SAN BENEDETTO DEL TRONTO – A San Benedetto si è cominciato a tremare: che fine farà la gloriosa squadra rossoblù? Troppe tensioni accumulate in questo inizio di campionato, con i risultati (anzi: le prestazioni. I punti, 9, sono superiori alle previsioni) che hanno smascherato una situazione che comunque era molto fluida (eufemismo) anche in precedenza.
Il cerchio, comunque, si stringe: e il tema degli stipendi non pagati è smentito categoricamente da ambienti vicini alla società rossoblù. Eppure qualche giocatore se ne è lamentato pubblicamente, parlandone con i tifosi. La società rossoblù starebbe attendendo alcune riscossioni (pubblicità, convenzione con il Comune) per pagare l’ultimo stipendio, che è slittato di una settimana. Il ritardo non risulta però tanto grave da giustificare cali di rendimento, anche se all’origine delle lamentele (che coinvolgono, comunque, soltanto alcuni calciatori tesserati già lo scorso anno) vi sarebbero alcune questioni.
L’anno scorso la persona che lavorava per conto della società era Vincenzo D’Ippolito, che a diversi calciatori garantiva, extra-contratto, anche il pagamento di vitto e alloggio, in base ad accordi sulla parola. Accordi che non risultano da alcun contratto e che, una volta saltato D’Ippolito, la società non avrebbe più potuto riconoscere perché, appunto, non scritti sulla carta (la società avrebbe comunque garantito vitto e alloggio a quei giocatori che sono al minimo di contratto).
Se il tema economico comincia a rimandare agli anni nefasti del periodo di Venturato, questo è comunque confermato da alcuni tentativi di dilazionare dei pagamenti da parte della Sambenedettese (sempre in attesa che nelle casse rossoblù entri denaro fresco, anche se, per ora, l’incasso ai botteghini, complice le cervellotiche scelte dei biglietti nominali e la situazione della squadra, non dovrebbe essere elevatissimo).
BORSINO ROSSOBLÙ. Allenamento al campo sportivo “Ciarrocchi? per la Samb. Mister Galderisi ha catechizzato i suoi giocatori dopo le ultime prestazioni. Si è allenato a parte Tedoldi, così come Michele Santoni. Problemi ancora per il portiere Rosati, che ha accusato ancora forti dolori alla caviglia destra, lesa da una distorsione già alcune settimane fa. Rosati ha dovuto infatti abbandonare nuovamente l’allenamento.

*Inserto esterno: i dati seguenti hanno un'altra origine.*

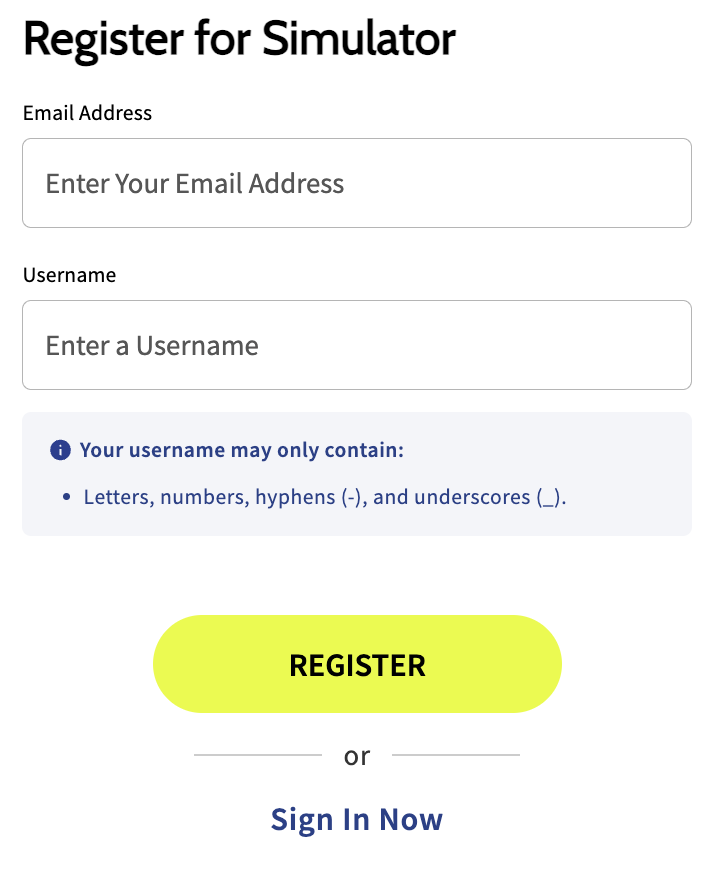Screen dimensions: 716x882
Task: Click the "Enter a Username" placeholder text
Action: [152, 345]
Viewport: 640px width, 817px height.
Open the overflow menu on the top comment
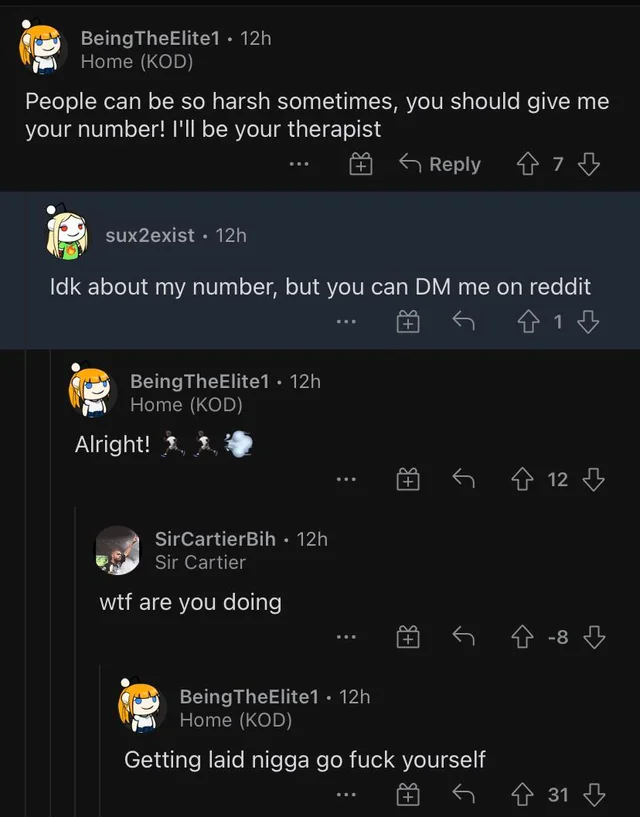[298, 164]
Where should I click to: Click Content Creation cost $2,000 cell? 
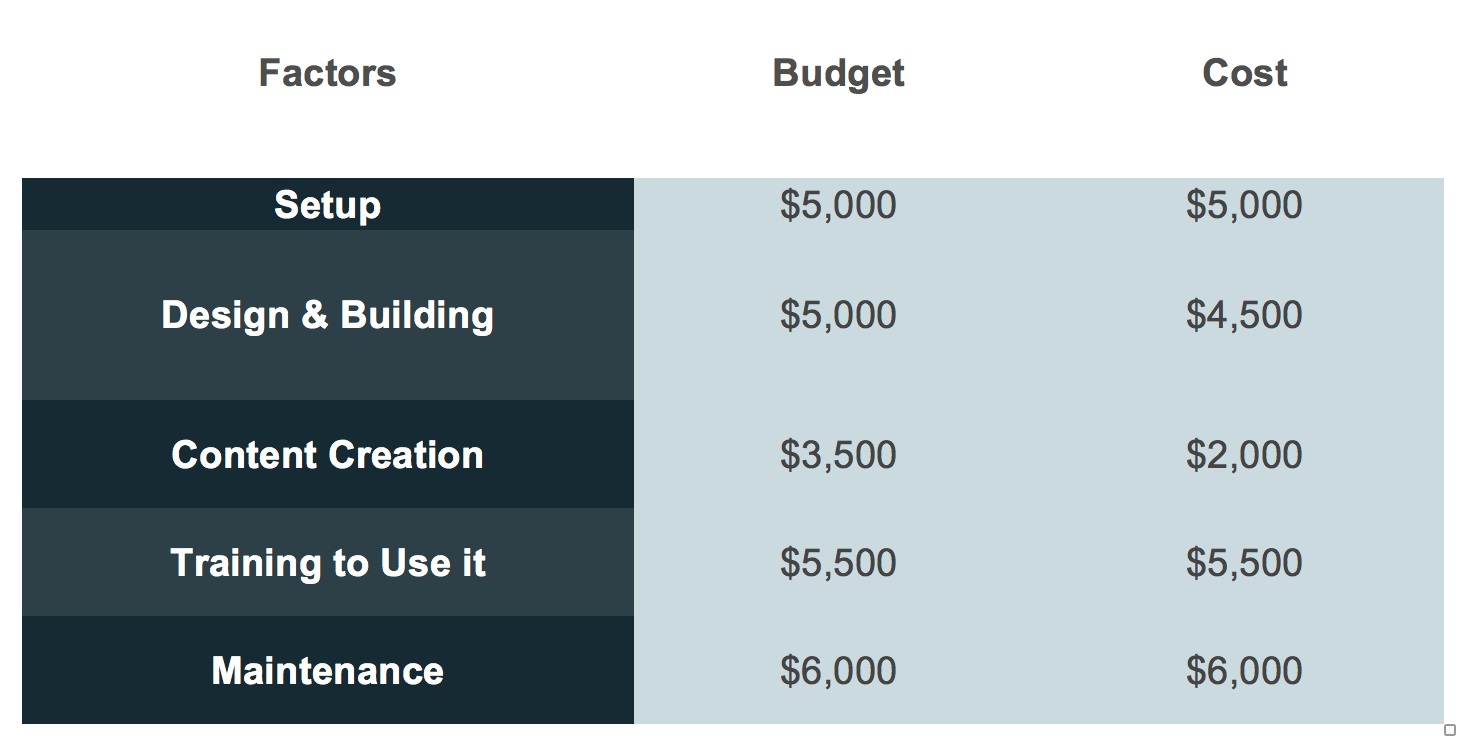(x=1244, y=454)
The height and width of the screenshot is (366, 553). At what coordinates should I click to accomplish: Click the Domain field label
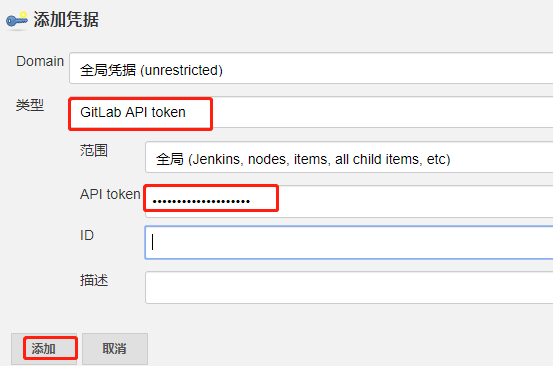click(40, 61)
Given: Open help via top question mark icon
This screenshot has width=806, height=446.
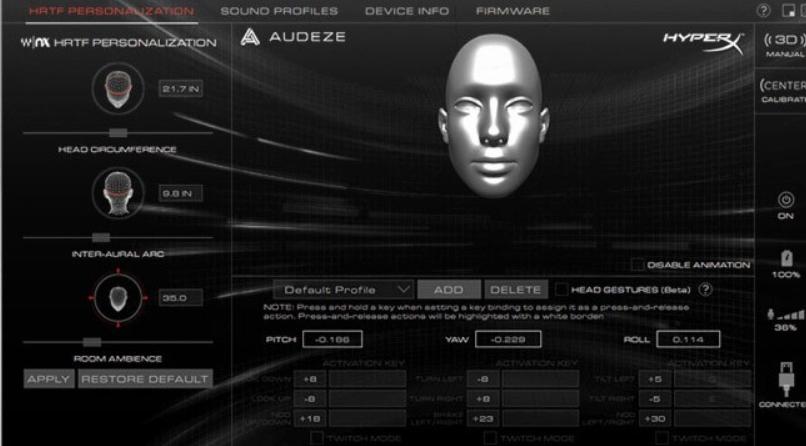Looking at the screenshot, I should pyautogui.click(x=764, y=11).
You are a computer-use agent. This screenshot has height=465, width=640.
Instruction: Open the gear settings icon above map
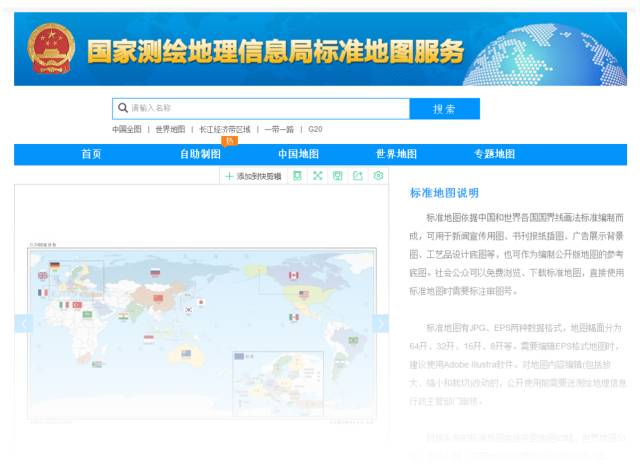[x=378, y=176]
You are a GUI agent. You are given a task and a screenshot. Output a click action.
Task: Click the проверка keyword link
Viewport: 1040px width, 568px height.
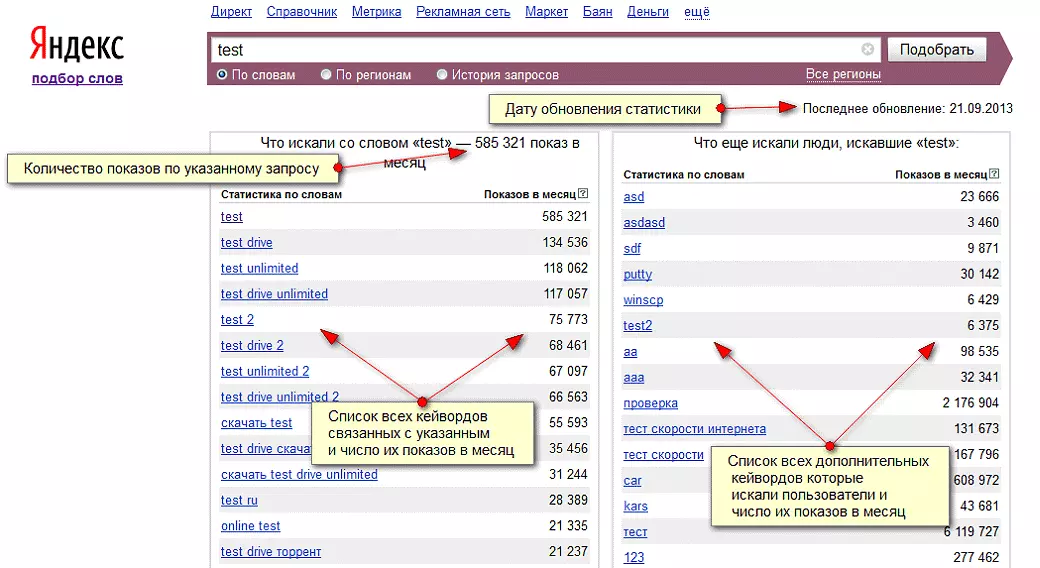pos(650,403)
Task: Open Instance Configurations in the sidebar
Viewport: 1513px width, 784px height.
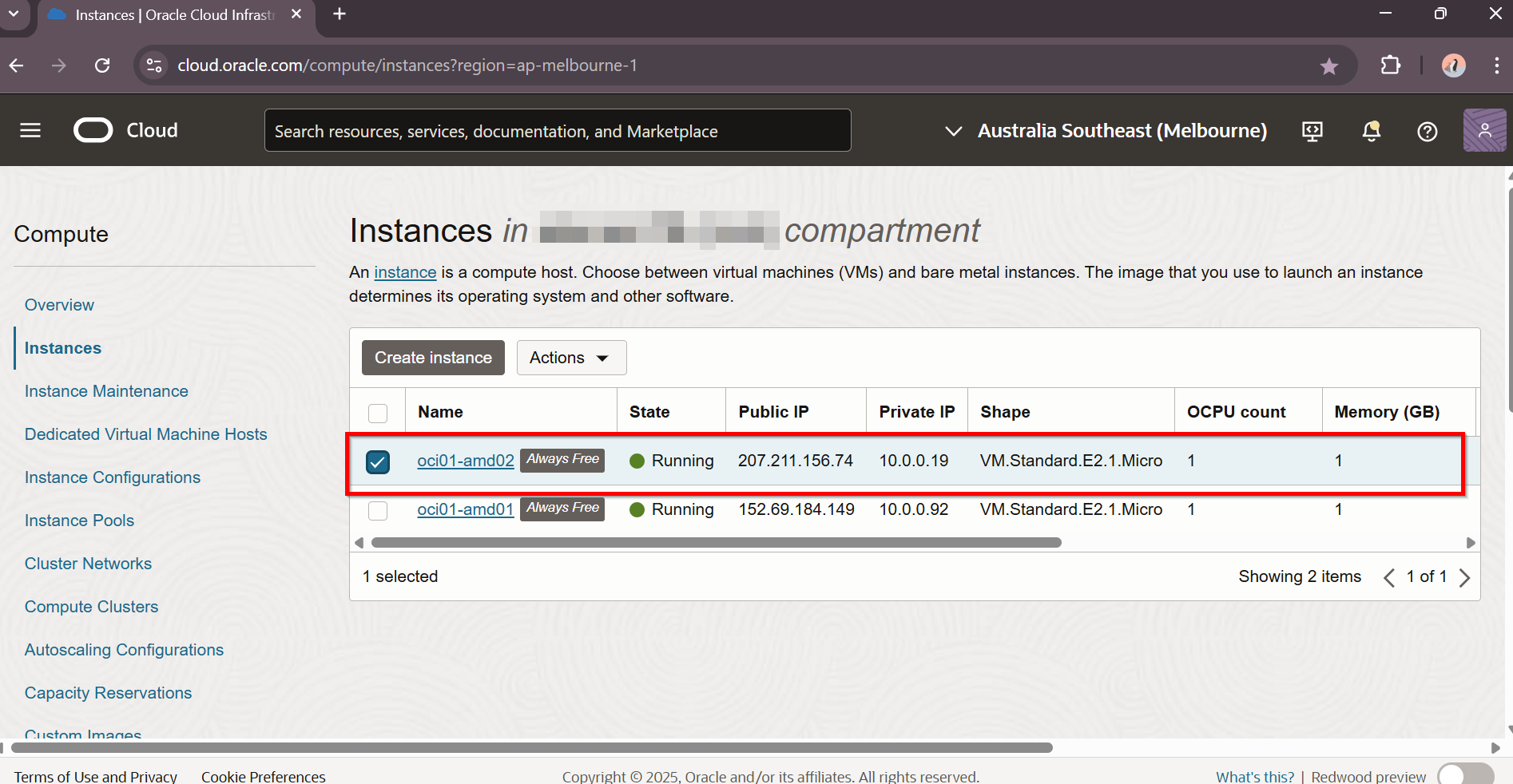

Galderisi, in assenza di Martini e Macaluso, squalificati per la gara contro la Fermana, ha schierato con i titolari, oltre ai portieri Rosati e Di Dio, De Pascale come terzino sinistro, la coppia Guastalvino e Femiano al centro, Gazzola a destra per quanto riguarda l’assetto difensivo; a centrocampo Paolucci centrale, De Rosa alla sua sinistra e Yantorno a destra; in attacco, oltre i due centravanti Scandurra e De Lucia, ha giocato, nel solito ruolo di ala sinistra, anche Perrulli.
Galderisi ha quindi provato un nuovo assetto: tolto De Lucia, ha inserito Faieta in mediana, schierando quindi un centrocampo più quadrato e Scandurra appoggiato da Perrulli e Yantorno sulle fasce.
Una composizione della squadra che pare indubbiamente migliore, vista anche la difficoltà di filtro a centrocampo palesata nelle ultime partite, e che la riproposizione di tre punte, oltretutto senza il mobile Martini, rischia di aggravare.
La partitella si è conclusa 5-0 con doppiette di Scandurra e Perrulli e un gol di Yantorno.